▸ Selected passage
After his team’s thrilling double-overtime victory over Franklin Regional on homecoming last week, Shaler coach Jim Ryan said he hoped the win would kick start the Titans into conference play.

It did that, as the Titans knocked off Woodland Hills for the first time Friday night, in the 12th all-time meeting between the two schools. Shaler, with a 46-yard touchdown pass from junior quarterback Keegan Smetanka to junior wide receiver Joe DeSabato with 14.2 seconds to go, came out victorious at the Wolvarena, 28-21.

Shaler is off to its best start in 11 years at 4-2 and 1-0 in the Class 5A Northeast Conference.

“I’m speechless right now. It’s one of those things that will take time to process a bit,” Ryan said. “This means everything to our district. We’ve never beaten Woodland Hills. We’re a program that’s been on the mend for a while. This is enormous.”

Ryan said it comes down to his guys not really looking at the game as a whole but “for the next rep” and was pleased his team made the big plays down the stretch, including DeSabato’s catch.

Before that score, Kaden Orga’s interception gave Shaler a chance.

It was one of a handful of instances Woodland Hills coach Tim Bostard thought got away from the Wolverines.

“It was back-and-forth, but we made enough mistakes to hurt ourselves,” he said. “We needed to be more disciplined and couldn’t keep them behind the sticks enough, and we had the turnover at the end on the comeback route.

“As a coach you turn around and second guess yourself: ‘Was it the right call?’ But in the end, their kid made a play, and that’s how it goes sometimes.”

The scoring started on Shaler’s first drive, which was the game’s opening drive. With 8 minutes left, Shaler scored on a fourth-down play. Smetanka threw a 25-yard jump ball to tight end Brandon London, who hauled in the pass. It was one of his five catches for 49 yards.

Woodland Hills responded later in the first when freshman quarterback Cam Walter found Scoop Smith for an 11-yard touchdown pass that tied the score.

▸ Dataset rows
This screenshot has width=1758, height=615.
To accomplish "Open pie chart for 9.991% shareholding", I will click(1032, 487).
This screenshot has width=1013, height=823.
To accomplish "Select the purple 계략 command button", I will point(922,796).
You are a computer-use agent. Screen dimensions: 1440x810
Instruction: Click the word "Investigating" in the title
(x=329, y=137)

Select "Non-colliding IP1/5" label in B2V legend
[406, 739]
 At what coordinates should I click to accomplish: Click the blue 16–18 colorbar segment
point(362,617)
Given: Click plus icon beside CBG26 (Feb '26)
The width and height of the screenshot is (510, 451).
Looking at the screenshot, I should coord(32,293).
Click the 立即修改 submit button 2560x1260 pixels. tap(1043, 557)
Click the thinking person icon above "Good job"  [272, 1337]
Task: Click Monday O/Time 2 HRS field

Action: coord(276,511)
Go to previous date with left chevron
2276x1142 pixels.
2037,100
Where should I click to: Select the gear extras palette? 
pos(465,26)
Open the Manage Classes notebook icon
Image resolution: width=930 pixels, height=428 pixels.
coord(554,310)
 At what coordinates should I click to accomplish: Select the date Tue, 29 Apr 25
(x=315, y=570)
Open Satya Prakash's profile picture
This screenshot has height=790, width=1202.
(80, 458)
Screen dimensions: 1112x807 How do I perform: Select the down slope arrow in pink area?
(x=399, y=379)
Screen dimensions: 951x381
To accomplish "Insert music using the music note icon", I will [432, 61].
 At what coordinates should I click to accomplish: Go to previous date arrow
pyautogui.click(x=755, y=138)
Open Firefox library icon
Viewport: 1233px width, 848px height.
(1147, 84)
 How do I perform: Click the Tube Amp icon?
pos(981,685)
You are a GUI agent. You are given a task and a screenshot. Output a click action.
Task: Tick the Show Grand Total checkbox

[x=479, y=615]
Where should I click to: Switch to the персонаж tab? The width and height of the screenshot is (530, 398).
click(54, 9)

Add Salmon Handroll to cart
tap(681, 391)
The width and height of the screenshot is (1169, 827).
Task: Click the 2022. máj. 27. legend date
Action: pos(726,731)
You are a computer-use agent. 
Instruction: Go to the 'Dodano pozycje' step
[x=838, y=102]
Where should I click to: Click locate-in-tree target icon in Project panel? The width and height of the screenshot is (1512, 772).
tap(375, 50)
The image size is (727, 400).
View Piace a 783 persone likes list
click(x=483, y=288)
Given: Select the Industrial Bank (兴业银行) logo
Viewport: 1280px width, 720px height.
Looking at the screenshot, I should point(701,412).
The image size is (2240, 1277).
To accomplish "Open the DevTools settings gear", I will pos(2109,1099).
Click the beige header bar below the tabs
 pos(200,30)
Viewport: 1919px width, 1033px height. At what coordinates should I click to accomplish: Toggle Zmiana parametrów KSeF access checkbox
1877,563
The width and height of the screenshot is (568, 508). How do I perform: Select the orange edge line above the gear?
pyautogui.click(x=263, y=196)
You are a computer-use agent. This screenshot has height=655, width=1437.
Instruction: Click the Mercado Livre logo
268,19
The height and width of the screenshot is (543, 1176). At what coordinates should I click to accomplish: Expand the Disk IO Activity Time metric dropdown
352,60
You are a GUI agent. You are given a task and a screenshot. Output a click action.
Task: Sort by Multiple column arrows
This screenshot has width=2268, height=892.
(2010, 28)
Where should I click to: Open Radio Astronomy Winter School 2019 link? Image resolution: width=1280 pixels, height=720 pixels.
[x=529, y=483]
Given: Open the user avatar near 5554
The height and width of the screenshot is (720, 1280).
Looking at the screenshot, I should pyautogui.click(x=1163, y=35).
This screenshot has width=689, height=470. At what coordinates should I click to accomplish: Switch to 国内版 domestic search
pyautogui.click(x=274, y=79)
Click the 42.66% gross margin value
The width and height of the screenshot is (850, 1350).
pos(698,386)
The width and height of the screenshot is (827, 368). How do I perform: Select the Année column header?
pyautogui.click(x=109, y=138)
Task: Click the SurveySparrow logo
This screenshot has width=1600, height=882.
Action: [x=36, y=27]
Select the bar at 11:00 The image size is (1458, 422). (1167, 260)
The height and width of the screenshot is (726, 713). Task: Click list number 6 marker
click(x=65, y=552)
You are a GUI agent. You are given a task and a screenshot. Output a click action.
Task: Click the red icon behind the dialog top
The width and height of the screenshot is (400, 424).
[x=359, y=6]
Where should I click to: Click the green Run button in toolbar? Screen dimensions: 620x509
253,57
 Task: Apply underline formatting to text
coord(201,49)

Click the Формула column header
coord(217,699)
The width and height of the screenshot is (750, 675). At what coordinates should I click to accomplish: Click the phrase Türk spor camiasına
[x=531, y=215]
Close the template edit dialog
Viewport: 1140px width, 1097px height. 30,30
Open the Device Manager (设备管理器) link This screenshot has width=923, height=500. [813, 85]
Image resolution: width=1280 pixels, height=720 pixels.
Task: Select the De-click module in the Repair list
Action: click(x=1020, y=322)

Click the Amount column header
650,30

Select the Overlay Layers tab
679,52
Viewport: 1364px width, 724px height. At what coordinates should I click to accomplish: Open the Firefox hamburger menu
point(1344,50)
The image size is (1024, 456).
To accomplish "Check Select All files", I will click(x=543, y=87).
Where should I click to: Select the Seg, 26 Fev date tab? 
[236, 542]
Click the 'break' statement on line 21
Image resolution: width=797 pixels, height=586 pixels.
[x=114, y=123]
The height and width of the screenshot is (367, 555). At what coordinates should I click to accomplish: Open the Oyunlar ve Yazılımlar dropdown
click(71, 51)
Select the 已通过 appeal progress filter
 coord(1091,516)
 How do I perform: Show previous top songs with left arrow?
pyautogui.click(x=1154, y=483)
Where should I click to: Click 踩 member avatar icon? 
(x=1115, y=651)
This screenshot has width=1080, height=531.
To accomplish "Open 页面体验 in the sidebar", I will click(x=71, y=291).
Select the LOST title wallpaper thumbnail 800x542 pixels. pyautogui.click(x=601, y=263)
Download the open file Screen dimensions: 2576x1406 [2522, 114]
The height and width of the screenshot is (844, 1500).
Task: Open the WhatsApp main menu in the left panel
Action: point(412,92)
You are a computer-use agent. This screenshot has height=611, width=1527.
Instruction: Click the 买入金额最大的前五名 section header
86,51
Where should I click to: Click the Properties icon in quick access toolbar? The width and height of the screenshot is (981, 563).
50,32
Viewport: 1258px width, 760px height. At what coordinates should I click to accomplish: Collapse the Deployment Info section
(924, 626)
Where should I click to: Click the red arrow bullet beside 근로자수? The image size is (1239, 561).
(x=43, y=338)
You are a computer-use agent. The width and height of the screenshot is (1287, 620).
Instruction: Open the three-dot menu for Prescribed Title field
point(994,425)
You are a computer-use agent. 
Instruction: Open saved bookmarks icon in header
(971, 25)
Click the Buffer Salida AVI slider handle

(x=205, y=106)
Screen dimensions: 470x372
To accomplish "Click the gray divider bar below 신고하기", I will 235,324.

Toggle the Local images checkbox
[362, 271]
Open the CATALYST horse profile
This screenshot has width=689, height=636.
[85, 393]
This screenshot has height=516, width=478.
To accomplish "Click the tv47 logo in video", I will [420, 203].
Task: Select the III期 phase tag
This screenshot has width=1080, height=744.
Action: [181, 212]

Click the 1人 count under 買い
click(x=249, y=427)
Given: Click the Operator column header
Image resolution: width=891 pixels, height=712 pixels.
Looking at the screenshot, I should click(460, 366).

▸ Work to complete
#1 Reproduce the records verbatim, starting at the line that contains "At what coordinates should I click to accomplish: Click the blue" and ending at the line that contains "pos(981,685)", with both of those lines included.
#2 Write the next part of the article on Shaler's victory over Woodland Hills, picking up after its final sentence.
The football article and the records have no connection to each other.

▸ Results of the exercise
#1
 At what coordinates should I click to accomplish: Click the blue 16–18 colorbar segment
point(362,617)
Given: Click plus icon beside CBG26 (Feb '26)
The width and height of the screenshot is (510, 451).
Looking at the screenshot, I should coord(32,293).
Click the 立即修改 submit button 2560x1260 pixels. tap(1043, 557)
Click the thinking person icon above "Good job"  [272, 1337]
Task: Click Monday O/Time 2 HRS field

Action: coord(276,511)
Go to previous date with left chevron
2276x1142 pixels.
2037,100
Where should I click to: Select the gear extras palette? 
pos(465,26)
Open the Manage Classes notebook icon
Image resolution: width=930 pixels, height=428 pixels.
coord(554,310)
 At what coordinates should I click to accomplish: Select the date Tue, 29 Apr 25
(x=315, y=570)
Open Satya Prakash's profile picture
This screenshot has height=790, width=1202.
(80, 458)
Screen dimensions: 1112x807 How do I perform: Select the down slope arrow in pink area?
(x=399, y=379)
Screen dimensions: 951x381
To accomplish "Insert music using the music note icon", I will [432, 61].
 At what coordinates should I click to accomplish: Go to previous date arrow
pyautogui.click(x=755, y=138)
Open Firefox library icon
Viewport: 1233px width, 848px height.
(1147, 84)
 How do I perform: Click the Tube Amp icon?
pos(981,685)

#2
Both teams scored in the second, with Woodland Hills taking a lead at 14-7 on a 5-yard run by Brandon Jones, who finished with 106 yards on 19 carries. Smetanka then hooked up with Peyton Plantz for the final score of the first half, a 3-yard touchdown pass.

In the middle of the third quarter, Shaler regained the lead when DeSabato recovered a forward fumble by Orga after his catch and run in the end zone for a score. Walter ran a sneak from a yard to tie it for Woodland Hills with 5:51 to play before DeSabato’s heroics.

Woodland Hills took a hook-and-lateral across midfield on the game’s final play but went no further.

Luke Cignetti was bottled up, finishing with just 20 yards on 11 carries after entering with more than 700 yards on the ground and 12 touchdowns. DeSabato caught five balls for 86 yards and the score at the end, Orga hauled in five for 54 yards. Smetanka, who entered as the WPIAL’s third-leading passer in yardage, threw for 245 yards and three touchdowns. He was picked off twice.

When Cignetti was bottled up, other playmakers stepped up.

“That’s the reality of the players we have in our offense. When one aspect gets bottled up, we have other options to open up a defense,” Ryan said.

Woodland Hills got nine completions from Walter for 109 yards and saw some other freshmen and underclassmen make plays. But the Wolverines are looking for more discipline and improved execution moving forward, Bostard said. The Wolverines will play a nonconference game against Highlands next week.

Shaler heads to North Hills to try to check another goal off the list: beat the Indians.

“This win means a lot, but, again, one of our goals we set up was to beat North Hills this year,” Ryan said. “Doing this puts us on trajectory for good positioning, and we’ll look to do it again next week.”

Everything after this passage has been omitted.